About this task:
Print the listing below exactly, leaving nothing out.

The data:

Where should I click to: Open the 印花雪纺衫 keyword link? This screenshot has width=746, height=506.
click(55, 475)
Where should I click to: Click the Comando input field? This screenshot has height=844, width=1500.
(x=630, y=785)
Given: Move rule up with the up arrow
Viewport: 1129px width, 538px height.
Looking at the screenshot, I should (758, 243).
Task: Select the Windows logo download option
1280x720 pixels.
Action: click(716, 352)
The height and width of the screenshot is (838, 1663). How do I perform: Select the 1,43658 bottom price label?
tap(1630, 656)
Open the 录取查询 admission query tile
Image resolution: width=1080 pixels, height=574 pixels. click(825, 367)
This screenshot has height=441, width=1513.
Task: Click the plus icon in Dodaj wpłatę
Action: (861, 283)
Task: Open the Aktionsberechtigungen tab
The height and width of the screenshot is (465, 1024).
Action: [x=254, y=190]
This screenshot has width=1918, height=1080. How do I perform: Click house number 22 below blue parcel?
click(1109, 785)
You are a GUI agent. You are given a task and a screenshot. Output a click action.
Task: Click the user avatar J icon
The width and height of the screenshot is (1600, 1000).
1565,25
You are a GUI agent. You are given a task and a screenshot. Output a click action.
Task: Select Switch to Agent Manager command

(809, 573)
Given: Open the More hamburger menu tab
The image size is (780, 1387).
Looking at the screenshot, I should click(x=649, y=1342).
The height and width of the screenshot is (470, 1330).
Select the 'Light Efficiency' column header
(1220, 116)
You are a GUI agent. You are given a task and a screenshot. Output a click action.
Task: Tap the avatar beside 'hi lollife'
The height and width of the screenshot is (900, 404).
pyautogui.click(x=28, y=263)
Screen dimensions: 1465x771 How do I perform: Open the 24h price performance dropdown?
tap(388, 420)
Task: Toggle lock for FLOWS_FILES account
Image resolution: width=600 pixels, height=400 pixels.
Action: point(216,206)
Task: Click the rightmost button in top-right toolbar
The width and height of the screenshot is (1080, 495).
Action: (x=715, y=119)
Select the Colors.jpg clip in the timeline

Exercise solution:
Where should I click to: Open the 印花雪纺衫 keyword link? This screenshot has width=746, height=506.
click(55, 475)
Where should I click to: Click the Comando input field? This screenshot has height=844, width=1500.
(x=630, y=785)
Given: Move rule up with the up arrow
Viewport: 1129px width, 538px height.
Looking at the screenshot, I should (758, 243).
Task: Select the Windows logo download option
1280x720 pixels.
Action: click(716, 352)
The height and width of the screenshot is (838, 1663). How do I perform: Select the 1,43658 bottom price label?
tap(1630, 656)
Open the 录取查询 admission query tile
Image resolution: width=1080 pixels, height=574 pixels. click(825, 367)
This screenshot has height=441, width=1513.
Task: Click the plus icon in Dodaj wpłatę
Action: (861, 283)
Task: Open the Aktionsberechtigungen tab
The height and width of the screenshot is (465, 1024).
Action: [x=254, y=190]
This screenshot has width=1918, height=1080. How do I perform: Click house number 22 below blue parcel?
click(1109, 785)
You are a GUI agent. You are given a task and a screenshot. Output a click action.
Task: Click the user avatar J icon
The width and height of the screenshot is (1600, 1000).
1565,25
You are a GUI agent. You are given a task and a screenshot. Output a click action.
Task: Select Switch to Agent Manager command

(809, 573)
Given: Open the More hamburger menu tab
The image size is (780, 1387).
Looking at the screenshot, I should click(x=649, y=1342).
The height and width of the screenshot is (470, 1330).
Select the 'Light Efficiency' column header
(1220, 116)
You are a GUI agent. You are given a task and a screenshot. Output a click action.
Task: Tap the avatar beside 'hi lollife'
The height and width of the screenshot is (900, 404).
pyautogui.click(x=28, y=263)
Screen dimensions: 1465x771 How do I perform: Open the 24h price performance dropdown?
tap(388, 420)
Task: Toggle lock for FLOWS_FILES account
Image resolution: width=600 pixels, height=400 pixels.
Action: point(216,206)
Task: Click the rightmost button in top-right toolbar
The width and height of the screenshot is (1080, 495).
Action: (x=715, y=119)
Select the Colors.jpg clip in the timeline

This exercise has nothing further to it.